INFORMATION GIVEN:
****

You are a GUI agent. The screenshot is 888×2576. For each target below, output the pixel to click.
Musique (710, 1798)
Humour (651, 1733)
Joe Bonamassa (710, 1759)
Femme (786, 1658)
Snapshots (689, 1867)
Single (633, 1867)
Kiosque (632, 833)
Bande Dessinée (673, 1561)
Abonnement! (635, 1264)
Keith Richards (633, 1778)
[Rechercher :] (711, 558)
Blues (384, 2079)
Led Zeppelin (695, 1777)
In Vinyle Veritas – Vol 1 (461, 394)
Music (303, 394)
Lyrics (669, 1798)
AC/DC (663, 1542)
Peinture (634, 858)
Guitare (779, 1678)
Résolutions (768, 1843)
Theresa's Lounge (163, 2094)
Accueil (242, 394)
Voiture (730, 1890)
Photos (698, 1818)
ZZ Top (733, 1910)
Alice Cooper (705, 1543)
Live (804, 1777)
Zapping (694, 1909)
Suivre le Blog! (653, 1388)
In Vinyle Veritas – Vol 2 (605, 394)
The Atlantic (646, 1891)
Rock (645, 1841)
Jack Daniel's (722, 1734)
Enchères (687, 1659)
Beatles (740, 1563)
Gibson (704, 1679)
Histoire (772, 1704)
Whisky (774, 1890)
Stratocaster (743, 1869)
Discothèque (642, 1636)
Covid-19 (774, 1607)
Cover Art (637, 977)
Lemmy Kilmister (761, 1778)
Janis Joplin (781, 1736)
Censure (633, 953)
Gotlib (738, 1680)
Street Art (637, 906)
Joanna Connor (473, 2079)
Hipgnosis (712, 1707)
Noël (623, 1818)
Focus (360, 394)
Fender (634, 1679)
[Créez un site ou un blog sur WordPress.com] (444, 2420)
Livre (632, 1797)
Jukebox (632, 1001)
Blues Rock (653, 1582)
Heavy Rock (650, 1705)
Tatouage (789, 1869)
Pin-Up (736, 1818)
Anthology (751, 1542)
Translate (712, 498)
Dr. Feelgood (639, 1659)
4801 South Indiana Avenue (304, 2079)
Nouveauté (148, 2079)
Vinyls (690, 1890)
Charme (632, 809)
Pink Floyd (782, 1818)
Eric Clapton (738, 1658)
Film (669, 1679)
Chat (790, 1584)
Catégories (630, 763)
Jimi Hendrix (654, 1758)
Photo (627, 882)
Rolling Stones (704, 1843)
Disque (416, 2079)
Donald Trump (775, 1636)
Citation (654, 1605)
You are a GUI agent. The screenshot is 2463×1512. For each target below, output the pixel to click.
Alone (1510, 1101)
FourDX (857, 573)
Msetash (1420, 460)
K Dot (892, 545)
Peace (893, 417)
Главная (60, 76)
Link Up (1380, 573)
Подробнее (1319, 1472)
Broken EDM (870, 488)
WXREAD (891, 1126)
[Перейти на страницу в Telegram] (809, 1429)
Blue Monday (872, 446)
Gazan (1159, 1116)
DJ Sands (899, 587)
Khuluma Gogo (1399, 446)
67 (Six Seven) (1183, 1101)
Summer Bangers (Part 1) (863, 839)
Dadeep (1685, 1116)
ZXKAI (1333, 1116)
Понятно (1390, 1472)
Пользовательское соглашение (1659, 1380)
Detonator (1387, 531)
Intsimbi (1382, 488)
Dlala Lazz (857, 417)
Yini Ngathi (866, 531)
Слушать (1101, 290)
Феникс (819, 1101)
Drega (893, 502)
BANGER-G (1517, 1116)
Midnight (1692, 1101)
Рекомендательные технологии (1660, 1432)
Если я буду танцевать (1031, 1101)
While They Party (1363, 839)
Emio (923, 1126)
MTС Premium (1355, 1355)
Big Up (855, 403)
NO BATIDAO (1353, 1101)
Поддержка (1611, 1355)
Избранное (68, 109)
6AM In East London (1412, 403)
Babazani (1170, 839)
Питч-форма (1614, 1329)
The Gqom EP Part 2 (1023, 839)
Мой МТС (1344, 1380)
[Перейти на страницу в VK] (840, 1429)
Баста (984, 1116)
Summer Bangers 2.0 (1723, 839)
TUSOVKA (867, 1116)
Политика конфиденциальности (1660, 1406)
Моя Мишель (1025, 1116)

****

TASK DESCRIPTION: With no line skipped, copy the entries exactly as written.

TASK RESULT:
You are a GUI agent. The screenshot is 888×2576. For each target below, output the pixel to click.
Musique (710, 1798)
Humour (651, 1733)
Joe Bonamassa (710, 1759)
Femme (786, 1658)
Snapshots (689, 1867)
Single (633, 1867)
Kiosque (632, 833)
Bande Dessinée (673, 1561)
Abonnement! (635, 1264)
Keith Richards (633, 1778)
[Rechercher :] (711, 558)
Blues (384, 2079)
Led Zeppelin (695, 1777)
In Vinyle Veritas – Vol 1 (461, 394)
Music (303, 394)
Lyrics (669, 1798)
AC/DC (663, 1542)
Peinture (634, 858)
Guitare (779, 1678)
Résolutions (768, 1843)
Theresa's Lounge (163, 2094)
Accueil (242, 394)
Voiture (730, 1890)
Photos (698, 1818)
ZZ Top (733, 1910)
Alice Cooper (705, 1543)
Live (804, 1777)
Zapping (694, 1909)
Suivre le Blog! (653, 1388)
In Vinyle Veritas – Vol 2 (605, 394)
The Atlantic (646, 1891)
Rock (645, 1841)
Jack Daniel's (722, 1734)
Enchères (687, 1659)
Beatles (740, 1563)
Gibson (704, 1679)
Histoire (772, 1704)
Whisky (774, 1890)
Stratocaster (743, 1869)
Discothèque (642, 1636)
Covid-19 (774, 1607)
Cover Art (637, 977)
Lemmy Kilmister (761, 1778)
Janis Joplin (781, 1736)
Censure (633, 953)
Gotlib (738, 1680)
Street Art (637, 906)
Joanna Connor (473, 2079)
Hipgnosis (712, 1707)
Noël (623, 1818)
Focus (360, 394)
Fender (634, 1679)
[Créez un site ou un blog sur WordPress.com] (444, 2420)
Livre (632, 1797)
Jukebox (632, 1001)
Blues Rock (653, 1582)
Heavy Rock (650, 1705)
Tatouage (789, 1869)
Pin-Up (736, 1818)
Anthology (751, 1542)
Translate (712, 498)
Dr. Feelgood (639, 1659)
4801 South Indiana Avenue (304, 2079)
Nouveauté (148, 2079)
Vinyls (690, 1890)
Charme (632, 809)
Pink Floyd (782, 1818)
Eric Clapton (738, 1658)
Film (669, 1679)
Chat (790, 1584)
Catégories (630, 763)
Jimi Hendrix (654, 1758)
Photo (627, 882)
Rolling Stones (704, 1843)
Disque (416, 2079)
Donald Trump (775, 1636)
Citation (654, 1605)
You are a GUI agent. The screenshot is 2463×1512. For each target below, output the pixel to click.
Alone (1510, 1101)
FourDX (857, 573)
Msetash (1420, 460)
K Dot (892, 545)
Peace (893, 417)
Главная (60, 76)
Link Up (1380, 573)
Подробнее (1319, 1472)
Broken EDM (870, 488)
WXREAD (891, 1126)
[Перейти на страницу в Telegram] (809, 1429)
Blue Monday (872, 446)
Gazan (1159, 1116)
DJ Sands (899, 587)
Khuluma Gogo (1399, 446)
67 (Six Seven) (1183, 1101)
Summer Bangers (Part 1) (863, 839)
Dadeep (1685, 1116)
ZXKAI (1333, 1116)
Понятно (1390, 1472)
Пользовательское соглашение (1659, 1380)
Detonator (1387, 531)
Intsimbi (1382, 488)
Dlala Lazz (857, 417)
Yini Ngathi (866, 531)
Слушать (1101, 290)
Феникс (819, 1101)
Drega (893, 502)
BANGER-G (1517, 1116)
Midnight (1692, 1101)
Рекомендательные технологии (1660, 1432)
Если я буду танцевать (1031, 1101)
While They Party (1363, 839)
Emio (923, 1126)
MTС Premium (1355, 1355)
Big Up (855, 403)
NO BATIDAO (1353, 1101)
Поддержка (1611, 1355)
Избранное (68, 109)
6AM In East London (1412, 403)
Babazani (1170, 839)
Питч-форма (1614, 1329)
The Gqom EP Part 2 (1023, 839)
Мой МТС (1344, 1380)
[Перейти на страницу в VK] (840, 1429)
Баста (984, 1116)
Summer Bangers 2.0 (1723, 839)
TUSOVKA (867, 1116)
Политика конфиденциальности (1660, 1406)
Моя Мишель (1025, 1116)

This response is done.